[Start of GIVEN INFORMATION]

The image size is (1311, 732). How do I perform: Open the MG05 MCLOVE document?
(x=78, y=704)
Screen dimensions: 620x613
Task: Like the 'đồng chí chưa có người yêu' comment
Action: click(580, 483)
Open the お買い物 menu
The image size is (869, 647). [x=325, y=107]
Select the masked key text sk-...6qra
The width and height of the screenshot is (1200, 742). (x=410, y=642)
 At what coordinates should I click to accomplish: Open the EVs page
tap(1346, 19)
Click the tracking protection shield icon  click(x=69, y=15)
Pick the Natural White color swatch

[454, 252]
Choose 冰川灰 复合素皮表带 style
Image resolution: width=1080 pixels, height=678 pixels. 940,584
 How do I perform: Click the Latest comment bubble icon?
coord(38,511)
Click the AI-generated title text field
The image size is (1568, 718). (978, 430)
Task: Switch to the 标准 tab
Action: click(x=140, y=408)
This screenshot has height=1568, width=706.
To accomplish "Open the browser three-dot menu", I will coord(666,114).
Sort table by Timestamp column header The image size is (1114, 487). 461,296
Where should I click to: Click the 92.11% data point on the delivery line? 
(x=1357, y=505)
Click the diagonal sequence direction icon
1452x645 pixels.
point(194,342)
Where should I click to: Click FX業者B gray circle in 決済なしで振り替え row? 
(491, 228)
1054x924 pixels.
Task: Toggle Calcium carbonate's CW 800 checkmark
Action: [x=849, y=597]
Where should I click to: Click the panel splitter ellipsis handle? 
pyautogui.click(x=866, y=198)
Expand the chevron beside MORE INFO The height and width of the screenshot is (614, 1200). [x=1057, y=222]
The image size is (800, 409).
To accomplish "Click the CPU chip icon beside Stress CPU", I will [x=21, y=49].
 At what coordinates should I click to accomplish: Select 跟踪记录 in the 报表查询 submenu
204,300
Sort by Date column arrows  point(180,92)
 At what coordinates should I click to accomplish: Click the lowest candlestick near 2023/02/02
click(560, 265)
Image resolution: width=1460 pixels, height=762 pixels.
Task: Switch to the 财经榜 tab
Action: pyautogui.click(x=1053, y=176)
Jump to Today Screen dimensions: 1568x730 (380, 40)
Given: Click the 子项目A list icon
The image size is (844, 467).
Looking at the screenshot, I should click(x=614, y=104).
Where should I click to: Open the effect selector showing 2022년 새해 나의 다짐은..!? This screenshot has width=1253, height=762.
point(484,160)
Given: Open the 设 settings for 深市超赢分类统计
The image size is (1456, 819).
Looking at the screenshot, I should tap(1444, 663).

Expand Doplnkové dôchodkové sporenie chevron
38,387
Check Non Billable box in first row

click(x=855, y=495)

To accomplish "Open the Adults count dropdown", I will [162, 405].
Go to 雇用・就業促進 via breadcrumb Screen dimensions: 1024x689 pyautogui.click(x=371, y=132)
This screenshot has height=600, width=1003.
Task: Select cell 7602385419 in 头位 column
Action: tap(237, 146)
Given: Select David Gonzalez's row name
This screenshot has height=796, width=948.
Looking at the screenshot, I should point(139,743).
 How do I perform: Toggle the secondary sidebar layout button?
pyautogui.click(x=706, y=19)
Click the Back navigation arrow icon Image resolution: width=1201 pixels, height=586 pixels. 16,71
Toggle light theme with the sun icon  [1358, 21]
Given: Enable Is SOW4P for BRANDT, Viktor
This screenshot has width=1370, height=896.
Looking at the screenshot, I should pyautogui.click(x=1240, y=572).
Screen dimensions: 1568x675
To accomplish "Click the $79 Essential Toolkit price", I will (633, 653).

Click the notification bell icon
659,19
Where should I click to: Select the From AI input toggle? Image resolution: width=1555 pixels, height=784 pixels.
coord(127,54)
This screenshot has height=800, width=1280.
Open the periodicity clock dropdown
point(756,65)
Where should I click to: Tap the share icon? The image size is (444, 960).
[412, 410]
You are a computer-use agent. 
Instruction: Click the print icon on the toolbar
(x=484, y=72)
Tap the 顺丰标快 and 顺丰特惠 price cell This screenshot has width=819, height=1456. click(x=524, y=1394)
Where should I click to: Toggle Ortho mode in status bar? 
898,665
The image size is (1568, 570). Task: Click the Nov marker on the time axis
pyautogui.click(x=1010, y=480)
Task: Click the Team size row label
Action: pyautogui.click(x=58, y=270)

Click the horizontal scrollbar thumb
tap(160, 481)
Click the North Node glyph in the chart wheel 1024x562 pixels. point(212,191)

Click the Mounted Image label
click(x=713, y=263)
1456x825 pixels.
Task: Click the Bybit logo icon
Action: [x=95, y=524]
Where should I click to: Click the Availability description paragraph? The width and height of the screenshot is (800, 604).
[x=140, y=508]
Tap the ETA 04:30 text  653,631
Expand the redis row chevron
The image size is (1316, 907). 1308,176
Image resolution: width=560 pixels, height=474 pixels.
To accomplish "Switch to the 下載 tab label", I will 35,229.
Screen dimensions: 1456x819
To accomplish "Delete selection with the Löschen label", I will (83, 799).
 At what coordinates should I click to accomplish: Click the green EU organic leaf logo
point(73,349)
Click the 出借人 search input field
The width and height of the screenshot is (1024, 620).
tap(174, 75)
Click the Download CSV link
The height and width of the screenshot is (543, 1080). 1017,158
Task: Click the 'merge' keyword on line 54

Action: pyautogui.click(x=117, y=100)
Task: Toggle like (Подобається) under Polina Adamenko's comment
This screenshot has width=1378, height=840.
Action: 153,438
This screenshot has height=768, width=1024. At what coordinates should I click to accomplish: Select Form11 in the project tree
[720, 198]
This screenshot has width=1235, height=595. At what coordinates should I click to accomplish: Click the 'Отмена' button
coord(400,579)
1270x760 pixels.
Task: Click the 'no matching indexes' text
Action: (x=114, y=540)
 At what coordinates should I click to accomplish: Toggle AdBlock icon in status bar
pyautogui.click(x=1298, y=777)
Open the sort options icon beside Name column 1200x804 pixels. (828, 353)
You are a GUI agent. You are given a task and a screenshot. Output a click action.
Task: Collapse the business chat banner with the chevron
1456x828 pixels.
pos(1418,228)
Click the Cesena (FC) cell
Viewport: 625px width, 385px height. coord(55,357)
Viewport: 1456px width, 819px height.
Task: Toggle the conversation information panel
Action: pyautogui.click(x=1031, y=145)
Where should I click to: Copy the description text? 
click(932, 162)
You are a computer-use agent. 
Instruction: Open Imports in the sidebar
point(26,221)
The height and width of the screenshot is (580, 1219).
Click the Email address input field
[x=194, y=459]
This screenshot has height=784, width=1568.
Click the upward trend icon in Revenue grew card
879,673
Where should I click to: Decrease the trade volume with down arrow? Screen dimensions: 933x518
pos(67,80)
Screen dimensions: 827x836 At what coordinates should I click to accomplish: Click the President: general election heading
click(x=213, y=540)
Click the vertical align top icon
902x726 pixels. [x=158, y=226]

[End of GIVEN INFORMATION]

— TASK STATEMENT —
Output every line of the records above as a JSON list of strings, one string per line, leaving out blank lines.

— SOLUTION FOR THIS TASK —
[
  "The image size is (1311, 732). How do I perform: Open the MG05 MCLOVE document?",
  "(x=78, y=704)",
  "Screen dimensions: 620x613",
  "Task: Like the 'đồng chí chưa có người yêu' comment",
  "Action: click(580, 483)",
  "Open the お買い物 menu",
  "The image size is (869, 647). [x=325, y=107]",
  "Select the masked key text sk-...6qra",
  "The width and height of the screenshot is (1200, 742). (x=410, y=642)",
  " At what coordinates should I click to accomplish: Open the EVs page",
  "tap(1346, 19)",
  "Click the tracking protection shield icon  click(x=69, y=15)",
  "Pick the Natural White color swatch",
  "[454, 252]",
  "Choose 冰川灰 复合素皮表带 style",
  "Image resolution: width=1080 pixels, height=678 pixels. 940,584",
  " How do I perform: Click the Latest comment bubble icon?",
  "coord(38,511)",
  "Click the AI-generated title text field",
  "The image size is (1568, 718). (978, 430)",
  "Task: Switch to the 标准 tab",
  "Action: click(x=140, y=408)",
  "This screenshot has height=1568, width=706.",
  "To accomplish \"Open the browser three-dot menu\", I will coord(666,114).",
  "Sort table by Timestamp column header The image size is (1114, 487). 461,296",
  "Where should I click to: Click the 92.11% data point on the delivery line? ",
  "(x=1357, y=505)",
  "Click the diagonal sequence direction icon",
  "1452x645 pixels.",
  "point(194,342)",
  "Where should I click to: Click FX業者B gray circle in 決済なしで振り替え row? ",
  "(491, 228)",
  "1054x924 pixels.",
  "Task: Toggle Calcium carbonate's CW 800 checkmark",
  "Action: [x=849, y=597]",
  "Where should I click to: Click the panel splitter ellipsis handle? ",
  "pyautogui.click(x=866, y=198)",
  "Expand the chevron beside MORE INFO The height and width of the screenshot is (614, 1200). [x=1057, y=222]",
  "The image size is (800, 409).",
  "To accomplish \"Click the CPU chip icon beside Stress CPU\", I will [x=21, y=49].",
  " At what coordinates should I click to accomplish: Select 跟踪记录 in the 报表查询 submenu",
  "204,300",
  "Sort by Date column arrows  point(180,92)",
  " At what coordinates should I click to accomplish: Click the lowest candlestick near 2023/02/02",
  "click(560, 265)",
  "Image resolution: width=1460 pixels, height=762 pixels.",
  "Task: Switch to the 财经榜 tab",
  "Action: pyautogui.click(x=1053, y=176)",
  "Jump to Today Screen dimensions: 1568x730 (380, 40)",
  "Given: Click the 子项目A list icon",
  "The image size is (844, 467).",
  "Looking at the screenshot, I should click(x=614, y=104).",
  "Where should I click to: Open the effect selector showing 2022년 새해 나의 다짐은..!? This screenshot has width=1253, height=762.",
  "point(484,160)",
  "Given: Open the 设 settings for 深市超赢分类统计",
  "The image size is (1456, 819).",
  "Looking at the screenshot, I should tap(1444, 663).",
  "Expand Doplnkové dôchodkové sporenie chevron",
  "38,387",
  "Check Non Billable box in first row",
  "click(x=855, y=495)",
  "To accomplish \"Open the Adults count dropdown\", I will [162, 405].",
  "Go to 雇用・就業促進 via breadcrumb Screen dimensions: 1024x689 pyautogui.click(x=371, y=132)",
  "This screenshot has height=600, width=1003.",
  "Task: Select cell 7602385419 in 头位 column",
  "Action: tap(237, 146)",
  "Given: Select David Gonzalez's row name",
  "This screenshot has height=796, width=948.",
  "Looking at the screenshot, I should point(139,743).",
  " How do I perform: Toggle the secondary sidebar layout button?",
  "pyautogui.click(x=706, y=19)",
  "Click the Back navigation arrow icon Image resolution: width=1201 pixels, height=586 pixels. 16,71",
  "Toggle light theme with the sun icon  [1358, 21]",
  "Given: Enable Is SOW4P for BRANDT, Viktor",
  "This screenshot has width=1370, height=896.",
  "Looking at the screenshot, I should pyautogui.click(x=1240, y=572).",
  "Screen dimensions: 1568x675",
  "To accomplish \"Click the $79 Essential Toolkit price\", I will (633, 653).",
  "Click the notification bell icon",
  "659,19",
  "Where should I click to: Select the From AI input toggle? Image resolution: width=1555 pixels, height=784 pixels.",
  "coord(127,54)",
  "This screenshot has height=800, width=1280.",
  "Open the periodicity clock dropdown",
  "point(756,65)",
  "Where should I click to: Tap the share icon? The image size is (444, 960).",
  "[412, 410]",
  "You are a computer-use agent. ",
  "Instruction: Click the print icon on the toolbar",
  "(x=484, y=72)",
  "Tap the 顺丰标快 and 顺丰特惠 price cell This screenshot has width=819, height=1456. click(x=524, y=1394)",
  "Where should I click to: Toggle Ortho mode in status bar? ",
  "898,665",
  "The image size is (1568, 570). Task: Click the Nov marker on the time axis",
  "pyautogui.click(x=1010, y=480)",
  "Task: Click the Team size row label",
  "Action: pyautogui.click(x=58, y=270)",
  "Click the horizontal scrollbar thumb",
  "tap(160, 481)",
  "Click the North Node glyph in the chart wheel 1024x562 pixels. point(212,191)",
  "Click the Mounted Image label",
  "click(x=713, y=263)",
  "1456x825 pixels.",
  "Task: Click the Bybit logo icon",
  "Action: [x=95, y=524]",
  "Where should I click to: Click the Availability description paragraph? The width and height of the screenshot is (800, 604).",
  "[x=140, y=508]",
  "Tap the ETA 04:30 text  653,631",
  "Expand the redis row chevron",
  "The image size is (1316, 907). 1308,176",
  "Image resolution: width=560 pixels, height=474 pixels.",
  "To accomplish \"Switch to the 下載 tab label\", I will 35,229.",
  "Screen dimensions: 1456x819",
  "To accomplish \"Delete selection with the Löschen label\", I will (83, 799).",
  " At what coordinates should I click to accomplish: Click the green EU organic leaf logo",
  "point(73,349)",
  "Click the 出借人 search input field",
  "The width and height of the screenshot is (1024, 620).",
  "tap(174, 75)",
  "Click the Download CSV link",
  "The height and width of the screenshot is (543, 1080). 1017,158",
  "Task: Click the 'merge' keyword on line 54",
  "Action: pyautogui.click(x=117, y=100)",
  "Task: Toggle like (Подобається) under Polina Adamenko's comment",
  "This screenshot has width=1378, height=840.",
  "Action: 153,438",
  "This screenshot has height=768, width=1024. At what coordinates should I click to accomplish: Select Form11 in the project tree",
  "[720, 198]",
  "This screenshot has width=1235, height=595. At what coordinates should I click to accomplish: Click the 'Отмена' button",
  "coord(400,579)",
  "1270x760 pixels.",
  "Task: Click the 'no matching indexes' text",
  "Action: (x=114, y=540)",
  " At what coordinates should I click to accomplish: Toggle AdBlock icon in status bar",
  "pyautogui.click(x=1298, y=777)",
  "Open the sort options icon beside Name column 1200x804 pixels. (828, 353)",
  "You are a GUI agent. You are given a task and a screenshot. Output a click action.",
  "Task: Collapse the business chat banner with the chevron",
  "1456x828 pixels.",
  "pos(1418,228)",
  "Click the Cesena (FC) cell",
  "Viewport: 625px width, 385px height. coord(55,357)",
  "Viewport: 1456px width, 819px height.",
  "Task: Toggle the conversation information panel",
  "Action: pyautogui.click(x=1031, y=145)",
  "Where should I click to: Copy the description text? ",
  "click(932, 162)",
  "You are a computer-use agent. ",
  "Instruction: Open Imports in the sidebar",
  "point(26,221)",
  "The height and width of the screenshot is (580, 1219).",
  "Click the Email address input field",
  "[x=194, y=459]",
  "This screenshot has height=784, width=1568.",
  "Click the upward trend icon in Revenue grew card",
  "879,673",
  "Where should I click to: Decrease the trade volume with down arrow? Screen dimensions: 933x518",
  "pos(67,80)",
  "Screen dimensions: 827x836 At what coordinates should I click to accomplish: Click the President: general election heading",
  "click(x=213, y=540)",
  "Click the vertical align top icon",
  "902x726 pixels. [x=158, y=226]"
]